The privately bankrolled Dragon capsule arrived at the International Space Station on Friday, making history as the first commercial delivery truck in orbit.
Astronauts Donald Pettit and Andre Kuipers used the space station's robot arm to snare the Dragon after a few hours of extra maneuvering.
NASA is handing over routine orbital flights to private business so it can concentrate on grander destinations like asteroids and Mars. The California-based SpaceX company is leading the charge under billionaire Elon Musk, who helped create PayPal.
NASA Administrator Charles Bolden hailed the achievement in a statement, saying, “Today marks another critical step in the future of American spaceflight. Now that a U.S. company has proven its ability to resupply the space station, it opens a new frontier for commercial opportunities in space — and new job creation opportunities right here in the U.S.”

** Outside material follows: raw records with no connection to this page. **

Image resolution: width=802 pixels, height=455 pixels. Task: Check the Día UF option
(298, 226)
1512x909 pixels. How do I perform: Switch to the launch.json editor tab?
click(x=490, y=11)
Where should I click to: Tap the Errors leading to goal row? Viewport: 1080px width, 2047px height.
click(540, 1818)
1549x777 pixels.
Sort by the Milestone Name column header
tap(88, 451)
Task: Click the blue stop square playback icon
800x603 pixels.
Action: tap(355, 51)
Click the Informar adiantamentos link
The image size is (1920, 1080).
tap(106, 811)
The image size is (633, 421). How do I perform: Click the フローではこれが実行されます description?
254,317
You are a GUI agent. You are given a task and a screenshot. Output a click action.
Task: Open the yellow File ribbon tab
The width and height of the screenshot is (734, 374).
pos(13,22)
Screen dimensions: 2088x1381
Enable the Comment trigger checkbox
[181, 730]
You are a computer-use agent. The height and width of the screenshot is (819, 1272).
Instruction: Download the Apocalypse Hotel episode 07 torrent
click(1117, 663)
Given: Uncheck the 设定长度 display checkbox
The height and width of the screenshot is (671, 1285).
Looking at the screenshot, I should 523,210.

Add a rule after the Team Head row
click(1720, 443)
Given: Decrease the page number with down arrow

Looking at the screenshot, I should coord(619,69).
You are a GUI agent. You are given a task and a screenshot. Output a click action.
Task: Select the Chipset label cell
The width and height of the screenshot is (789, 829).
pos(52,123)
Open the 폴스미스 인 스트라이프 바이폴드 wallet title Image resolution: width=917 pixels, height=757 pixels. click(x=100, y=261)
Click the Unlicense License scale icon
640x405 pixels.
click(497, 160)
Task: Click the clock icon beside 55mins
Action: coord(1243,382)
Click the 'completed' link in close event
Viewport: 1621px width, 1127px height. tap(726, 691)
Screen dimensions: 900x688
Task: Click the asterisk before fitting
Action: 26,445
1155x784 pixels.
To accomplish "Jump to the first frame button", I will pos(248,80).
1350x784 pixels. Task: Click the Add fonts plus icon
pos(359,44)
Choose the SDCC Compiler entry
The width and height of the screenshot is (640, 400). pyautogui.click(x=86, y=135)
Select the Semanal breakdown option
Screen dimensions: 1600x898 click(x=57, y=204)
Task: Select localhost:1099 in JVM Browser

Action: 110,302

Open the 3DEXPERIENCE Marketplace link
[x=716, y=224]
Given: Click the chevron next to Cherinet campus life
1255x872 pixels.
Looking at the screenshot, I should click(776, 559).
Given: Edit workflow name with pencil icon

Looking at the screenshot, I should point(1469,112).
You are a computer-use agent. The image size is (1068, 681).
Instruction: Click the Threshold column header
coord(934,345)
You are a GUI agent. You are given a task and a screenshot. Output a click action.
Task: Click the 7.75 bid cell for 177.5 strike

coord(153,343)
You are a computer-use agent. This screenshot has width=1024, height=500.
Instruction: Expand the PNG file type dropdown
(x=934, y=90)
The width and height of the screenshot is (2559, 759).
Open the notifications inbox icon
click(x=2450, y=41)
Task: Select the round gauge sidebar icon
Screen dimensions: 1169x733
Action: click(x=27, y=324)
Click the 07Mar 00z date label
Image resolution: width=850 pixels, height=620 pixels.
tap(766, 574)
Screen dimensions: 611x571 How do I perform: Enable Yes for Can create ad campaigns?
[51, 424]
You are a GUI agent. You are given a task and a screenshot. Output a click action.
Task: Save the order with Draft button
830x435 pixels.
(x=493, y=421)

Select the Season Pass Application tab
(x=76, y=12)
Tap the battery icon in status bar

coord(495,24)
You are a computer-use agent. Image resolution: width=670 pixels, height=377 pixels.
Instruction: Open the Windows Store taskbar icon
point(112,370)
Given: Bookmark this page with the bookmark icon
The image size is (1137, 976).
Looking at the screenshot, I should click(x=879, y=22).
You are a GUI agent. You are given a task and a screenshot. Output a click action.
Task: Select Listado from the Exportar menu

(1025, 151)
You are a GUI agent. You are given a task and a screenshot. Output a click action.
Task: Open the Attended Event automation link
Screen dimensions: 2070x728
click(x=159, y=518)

SpaceX founder and chief executive Elon Musk, who received a congratulatory phone call from President Obama after the Dragon’s successful launch, expressed his pride and relief after the spacecraft’s docking.
“This is the culmination of an incredible amount of work,” Musk exulted during a press briefing at a SpaceX manufacturing facility in Hawthorne, Calif., surrounded by cheering employees. “There’s so much that could’ve went wrong and it went right.”
Dragon will remain at the space station for nearly a week. It will be freed next Thursday to return to Earth with a load of experiments.